Enquanto isso se recolhem Manou e as andorinhas e as gaivotas acima de mim. O maçanico do banhado também em formações negras no céu. A leitura do final de tarde é do livro Troca d'Armas de Luisa Valenzuela, uma argentina sobre o período conturbado da ditadura militar em seu país. Protagonismo na cabeça de personagens mulheres sobre como enfrentam os complexos da época, seu espaço, suas lutas, seus amores, suas vivências. Luisa é uma exímia escritora, fácil de se elogiar, difícil de digerir, tamanha qualidade do que transpassa para o papel. O livro me parece raro, tive que cadastrá-lo no site Skoob. Espero que mais pessoas acompanhem meu futuro julgamento de cinco estrelas para sua obra. Pelo incrível que pareça, o livro tomei de escolha após um início insatisfatório, quanto ao ritmo apenas, tomara, de Dou Por Vivido Tudo Que Sonhei, da também sul-americana, porém chilena, Isidora Aguirre. É a procura pelas vozes de nossa América através da crítica social. Escritas sensíveis, mas que apresentem conteúdos denunciadores, contextos sociais efervescentes, turbilhão de sentimentos em ebulição - no momento desta escrita fervidos com o disco das melhores dos norueguesas do A-Ha.

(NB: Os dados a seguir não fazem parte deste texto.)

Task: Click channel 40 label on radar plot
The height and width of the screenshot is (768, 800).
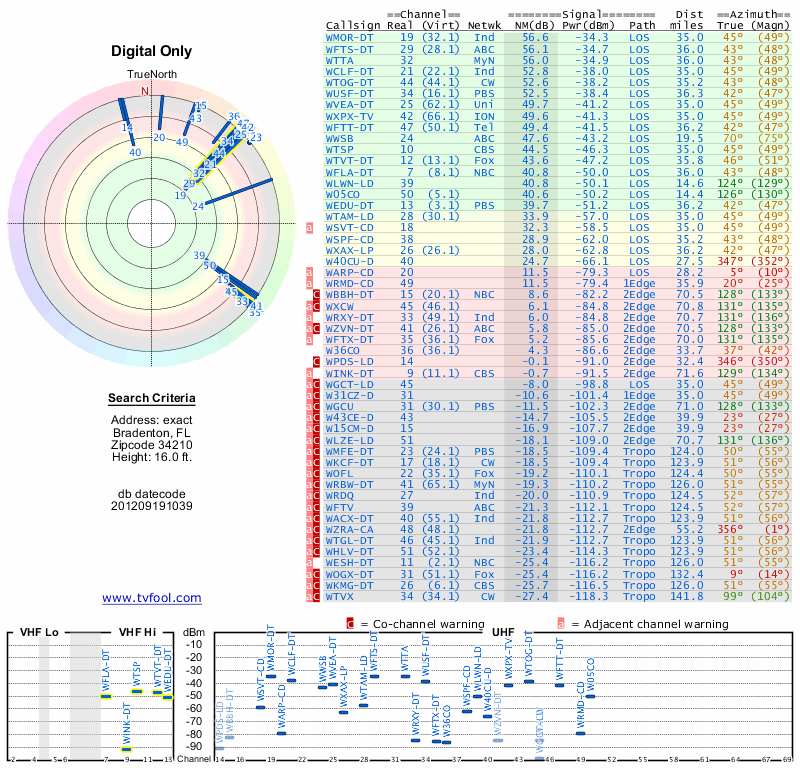Action: [x=135, y=152]
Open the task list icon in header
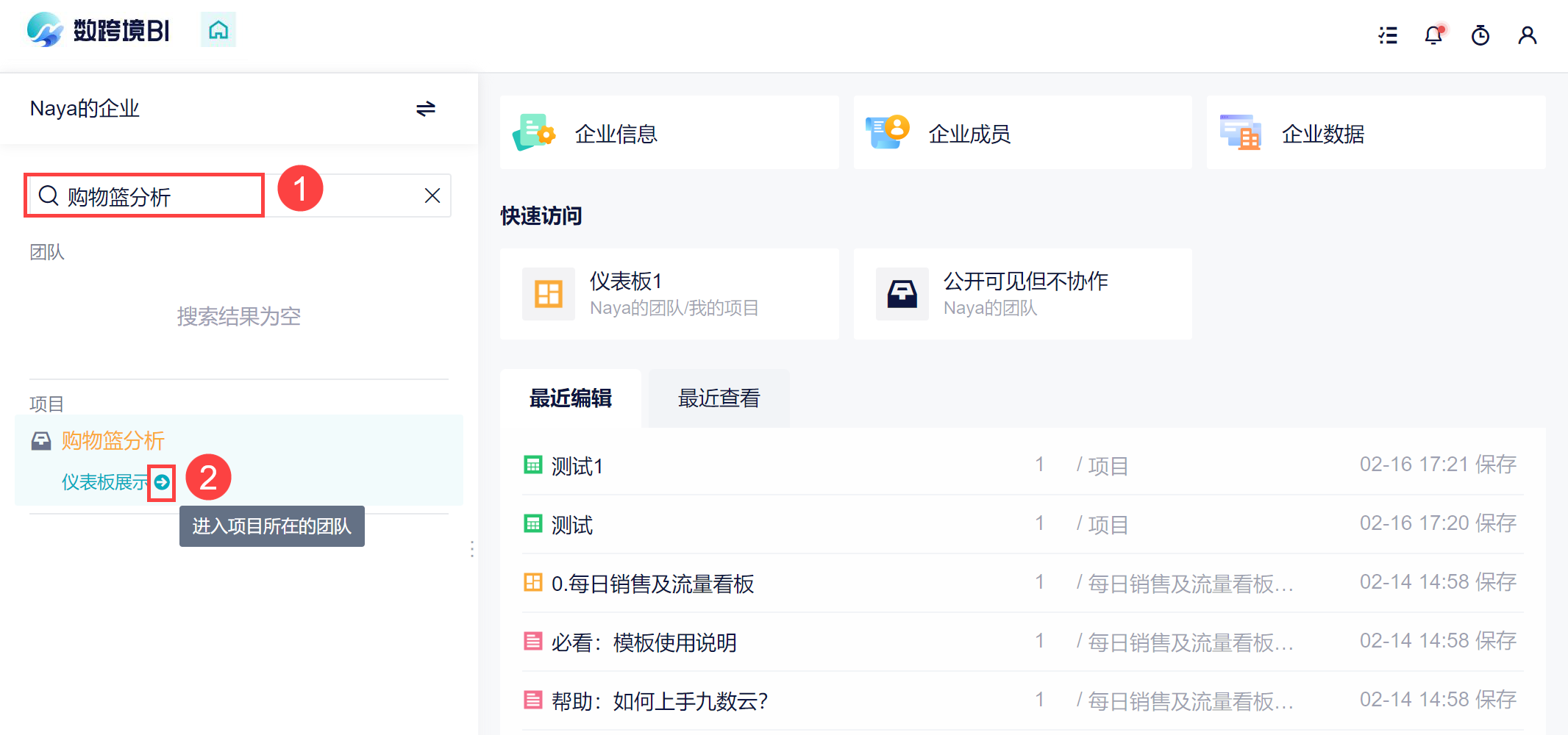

De volta para a professora de nutrição, ela acompanha meu raciocínio e ratifica que os fatores do individualismo brasileiro são mesmo os que apresentei. Deve haver tantos outros, obviamente. Nós lamentamos ambos com a novidade do primeiro dia do ano tendo sido um (mais um) vídeo irresponsável do atual (ó, céus, por quanto tempo? quero voar com as andorinhas e gaivotas e maçanicos) presidente da república. Ele salta de barco e sai a nadar em direção a banhistas, onde é muito bem recepcionado pela desgraçada cena. As aglomerações nas praias durante a pandemia colocam em xeque meu pensamento positivo sobre elas. A natureza segue bela, formidável, quanto mais intocável melhor. A humanidade a tudo polui. Além das embalagens e bitucas de cigarro, a novidade é a troca constante do contágio pelo novo coronavírus. Os mares e seus habitantes, as andorinhas, as gaivotas e os maçanicos que nos perdoem. E me deparo a finalizar a tarde com o declinar da noite e o pensamento que logo a espécie humana se extinguisse, esses pássaros tomariam conta do ambiente. O mais incrível parece que seguem sobrevivendo, levando jeito, se reinventando apesar da presença humana. Enquanto não destruirmos de vez o planeta, muitas dessas espécies seguirão planando sobre nossas cabeças. Outras, mais restritas a ambientes dizimados como o Pantanal não terão a mesma sorte, mas novamente que nos perdoem as andorinhas, as gaivotas e os maçanicos do banhado.

Às vezes enfrentamos os demais, às vezes nos refugiamos. Constantemente atacamos a natureza e naturalmente ela nos contra-ataca.